I learned how my 8 intensity appears in relationships

Not to keep beating the intensity drum but it's pretty important and you'll see it in all Enneagram descriptions about type 8s. Intensity is also pretty relevant to relationships with an Enneagram eight and if you have type 8s in your life it could be helpful information.

I can only speak to my experience, and for me, intensity is about being one-on-one or in small groups. We tend to have small circles anyway as a way to avoid vulnerability hopefully, but when it comes to individual relationships I very much enjoy the intensity.

I like individual connections because I can dive into it. I'm very present for those moments and I don't have to decide where to direct my attention which dilutes the desire for depth. I do find that I need to be careful when it comes to dating. I'm pretty sure I've had first dates that walked away thinking I was really into them when perhaps I wasn't feeling it. A type eight's engagement doesn't necessarily tell you anything about their feelings. We just do everything fully.

Enneagram 8 Lines

Enneagram 8 Disintegration

Searching for information to solve a problem is a bad sign

Learning is probably my favorite thing. I'm constantly reading, watching videos, diving into new topics, and writing to explore my thoughts. Information isn't a bad thing, but I've learned that there is a difference between intrigue and the desperation of searching for information to make me feel better about a situation.

An eight's disintegration line is to type five. It's important to remember that an eight's connection to the five isn't always a bad thing.
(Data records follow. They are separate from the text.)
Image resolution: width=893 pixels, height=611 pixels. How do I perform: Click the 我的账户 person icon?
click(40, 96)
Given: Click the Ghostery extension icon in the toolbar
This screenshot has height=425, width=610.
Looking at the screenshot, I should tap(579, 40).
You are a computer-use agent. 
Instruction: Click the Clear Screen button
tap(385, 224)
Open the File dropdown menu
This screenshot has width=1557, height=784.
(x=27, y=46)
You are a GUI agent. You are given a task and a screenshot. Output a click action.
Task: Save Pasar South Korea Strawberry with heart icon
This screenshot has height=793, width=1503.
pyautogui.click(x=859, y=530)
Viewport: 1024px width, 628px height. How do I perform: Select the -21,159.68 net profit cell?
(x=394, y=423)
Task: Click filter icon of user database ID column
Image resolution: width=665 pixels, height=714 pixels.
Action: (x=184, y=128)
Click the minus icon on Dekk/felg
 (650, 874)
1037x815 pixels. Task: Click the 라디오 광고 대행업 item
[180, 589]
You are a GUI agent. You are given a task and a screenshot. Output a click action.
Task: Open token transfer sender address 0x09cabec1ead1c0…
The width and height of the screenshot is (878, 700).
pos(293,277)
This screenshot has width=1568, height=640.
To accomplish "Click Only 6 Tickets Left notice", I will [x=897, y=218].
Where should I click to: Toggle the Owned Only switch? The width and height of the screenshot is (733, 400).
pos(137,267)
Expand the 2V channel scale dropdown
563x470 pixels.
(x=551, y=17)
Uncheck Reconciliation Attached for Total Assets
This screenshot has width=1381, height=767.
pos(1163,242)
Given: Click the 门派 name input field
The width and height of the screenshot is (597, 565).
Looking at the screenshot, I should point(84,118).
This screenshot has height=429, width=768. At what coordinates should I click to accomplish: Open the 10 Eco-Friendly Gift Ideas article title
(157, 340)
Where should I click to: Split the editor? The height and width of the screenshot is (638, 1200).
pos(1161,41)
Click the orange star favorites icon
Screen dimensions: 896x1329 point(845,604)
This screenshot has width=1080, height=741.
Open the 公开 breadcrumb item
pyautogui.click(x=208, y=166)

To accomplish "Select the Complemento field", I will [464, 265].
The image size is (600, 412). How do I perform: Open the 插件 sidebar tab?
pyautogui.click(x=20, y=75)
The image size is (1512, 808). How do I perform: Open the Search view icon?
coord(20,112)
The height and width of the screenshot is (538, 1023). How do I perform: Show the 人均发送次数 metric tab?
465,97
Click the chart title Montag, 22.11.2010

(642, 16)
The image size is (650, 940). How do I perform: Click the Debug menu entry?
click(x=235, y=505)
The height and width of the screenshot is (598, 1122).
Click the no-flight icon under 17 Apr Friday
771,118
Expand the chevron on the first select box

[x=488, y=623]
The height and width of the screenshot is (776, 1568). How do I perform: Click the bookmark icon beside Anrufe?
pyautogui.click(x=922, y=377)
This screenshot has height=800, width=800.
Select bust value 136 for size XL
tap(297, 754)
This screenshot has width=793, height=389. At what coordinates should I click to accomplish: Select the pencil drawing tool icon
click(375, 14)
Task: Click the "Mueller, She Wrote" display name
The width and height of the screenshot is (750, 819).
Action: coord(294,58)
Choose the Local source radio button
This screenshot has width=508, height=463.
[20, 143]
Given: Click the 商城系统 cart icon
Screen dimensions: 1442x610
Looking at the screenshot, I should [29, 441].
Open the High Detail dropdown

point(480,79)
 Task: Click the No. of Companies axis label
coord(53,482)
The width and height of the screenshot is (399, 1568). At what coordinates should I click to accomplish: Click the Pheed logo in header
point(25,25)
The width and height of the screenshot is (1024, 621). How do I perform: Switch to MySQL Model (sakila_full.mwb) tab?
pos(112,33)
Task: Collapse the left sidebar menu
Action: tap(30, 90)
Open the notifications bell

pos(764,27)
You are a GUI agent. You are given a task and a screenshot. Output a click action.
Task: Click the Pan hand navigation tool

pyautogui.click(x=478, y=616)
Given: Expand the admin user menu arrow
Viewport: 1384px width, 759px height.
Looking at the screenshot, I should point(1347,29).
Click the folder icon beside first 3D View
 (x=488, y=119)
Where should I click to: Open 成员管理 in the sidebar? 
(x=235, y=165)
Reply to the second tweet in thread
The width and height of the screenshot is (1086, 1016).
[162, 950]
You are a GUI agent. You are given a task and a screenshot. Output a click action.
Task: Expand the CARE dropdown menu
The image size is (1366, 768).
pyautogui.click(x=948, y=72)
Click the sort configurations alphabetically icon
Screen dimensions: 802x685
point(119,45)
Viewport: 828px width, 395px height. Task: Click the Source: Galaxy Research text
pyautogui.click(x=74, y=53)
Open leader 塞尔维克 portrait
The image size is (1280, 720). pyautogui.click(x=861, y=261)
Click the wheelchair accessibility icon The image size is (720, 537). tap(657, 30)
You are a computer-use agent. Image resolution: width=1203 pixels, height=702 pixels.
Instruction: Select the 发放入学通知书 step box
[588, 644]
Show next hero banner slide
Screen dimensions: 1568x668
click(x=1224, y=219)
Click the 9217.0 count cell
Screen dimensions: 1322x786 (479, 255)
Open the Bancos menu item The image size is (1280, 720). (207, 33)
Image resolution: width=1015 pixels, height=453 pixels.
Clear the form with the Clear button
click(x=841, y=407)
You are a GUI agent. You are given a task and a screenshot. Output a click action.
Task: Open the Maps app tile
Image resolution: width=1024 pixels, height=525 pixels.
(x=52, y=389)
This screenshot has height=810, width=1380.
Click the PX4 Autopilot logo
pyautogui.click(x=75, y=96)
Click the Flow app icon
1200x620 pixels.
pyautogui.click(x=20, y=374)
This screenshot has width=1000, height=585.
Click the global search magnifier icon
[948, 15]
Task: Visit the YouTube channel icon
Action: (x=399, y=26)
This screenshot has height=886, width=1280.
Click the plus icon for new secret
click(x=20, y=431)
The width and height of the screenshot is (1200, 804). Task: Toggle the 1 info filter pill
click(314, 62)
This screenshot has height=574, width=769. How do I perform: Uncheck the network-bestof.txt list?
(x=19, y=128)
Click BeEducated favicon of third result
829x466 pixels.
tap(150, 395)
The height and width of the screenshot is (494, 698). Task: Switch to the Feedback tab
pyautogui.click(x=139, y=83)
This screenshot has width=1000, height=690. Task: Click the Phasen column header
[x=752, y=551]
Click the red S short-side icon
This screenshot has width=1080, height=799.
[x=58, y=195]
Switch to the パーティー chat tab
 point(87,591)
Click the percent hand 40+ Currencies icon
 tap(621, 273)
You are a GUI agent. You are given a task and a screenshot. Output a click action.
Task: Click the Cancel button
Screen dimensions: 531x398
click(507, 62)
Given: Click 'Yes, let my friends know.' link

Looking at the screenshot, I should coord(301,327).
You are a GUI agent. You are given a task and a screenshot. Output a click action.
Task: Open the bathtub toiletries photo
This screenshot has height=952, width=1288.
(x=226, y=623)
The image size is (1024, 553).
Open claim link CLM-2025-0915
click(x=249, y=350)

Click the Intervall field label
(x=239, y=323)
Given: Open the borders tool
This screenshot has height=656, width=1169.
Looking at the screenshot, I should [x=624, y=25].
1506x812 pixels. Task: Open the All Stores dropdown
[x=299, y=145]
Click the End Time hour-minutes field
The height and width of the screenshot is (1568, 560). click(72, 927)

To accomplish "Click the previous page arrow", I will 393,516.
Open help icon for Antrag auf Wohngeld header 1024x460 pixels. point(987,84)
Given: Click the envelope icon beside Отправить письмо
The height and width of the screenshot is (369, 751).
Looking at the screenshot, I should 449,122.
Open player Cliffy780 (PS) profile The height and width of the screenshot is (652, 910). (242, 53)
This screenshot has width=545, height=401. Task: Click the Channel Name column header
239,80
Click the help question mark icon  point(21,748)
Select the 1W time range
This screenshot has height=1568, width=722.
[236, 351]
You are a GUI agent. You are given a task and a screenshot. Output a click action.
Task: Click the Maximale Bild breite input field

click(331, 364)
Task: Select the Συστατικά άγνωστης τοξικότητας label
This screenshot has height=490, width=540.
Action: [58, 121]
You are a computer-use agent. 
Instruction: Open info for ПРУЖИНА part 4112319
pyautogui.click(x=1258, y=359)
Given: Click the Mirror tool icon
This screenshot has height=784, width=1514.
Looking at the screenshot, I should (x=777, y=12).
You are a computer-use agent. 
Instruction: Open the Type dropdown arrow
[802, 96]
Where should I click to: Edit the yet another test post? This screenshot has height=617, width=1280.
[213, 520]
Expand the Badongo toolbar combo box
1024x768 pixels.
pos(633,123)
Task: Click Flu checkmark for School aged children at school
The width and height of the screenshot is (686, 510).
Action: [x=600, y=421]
After all, a healthy five has a massive capacity for information and they use it to understand how the world works so they can feel more comfortable in it.

When an eight accesses these traits from a place of health it can be quite helpful to drive their natural industriousness.

However, when a type eight finds themself looking desperately for information because it's the only way they can find to "solve" a problem, this is a serious sign that they are stressed, sad, or otherwise upset. Instead of trying to understand a situation from a healthy place, we feel out of control and it manifests as a fraught grasp at a solution.

If this happens, it's a good time to take a step back and reevaluate what's actually going on in their head.

Finding your Enneagram Type

These aren't the only things I've learned from the Enneagram. I'm constantly learning more about my interactions with those close to me, with strangers, and how it plays into work dynamics.

If you don't know anything about the Enneagram and you want to get started, it is my opinion that you are better off not taking the Enneagram test. Spend some time reading all of the type descriptions and you'll likely know which one is you.

You'll know because you'll relate profoundly and it might hurt a little. If you truly can't decide which type you are then go ahead and take the test. For example, maybe you relate to type two and type four and the test will help clarify some things for you.

Some of My Favorite Enneagram Resources

The Sleeping At Last Podcast - Ryan O'Neal is a singer-songwriter who created an entire album of songs about the Enneagram types. Along with it he recorded a podcast to release each song that goes quite in-depth and features Chris Heuertz who wrote The Sacred Enneagram among other books.

Richard Rohr - A Franciscan priest who has written many books and one of my favorites The Universal Christ. He's also a teacher of the Enneagram.

The Road Back to You Podcast - The authors of the book The Road Back to You, Ian Morgan Cron and Suzanne Stabile, do podcast episodes where they interview people who identify as the different Enneagram types. Getting the personal perspective of different types is insightful.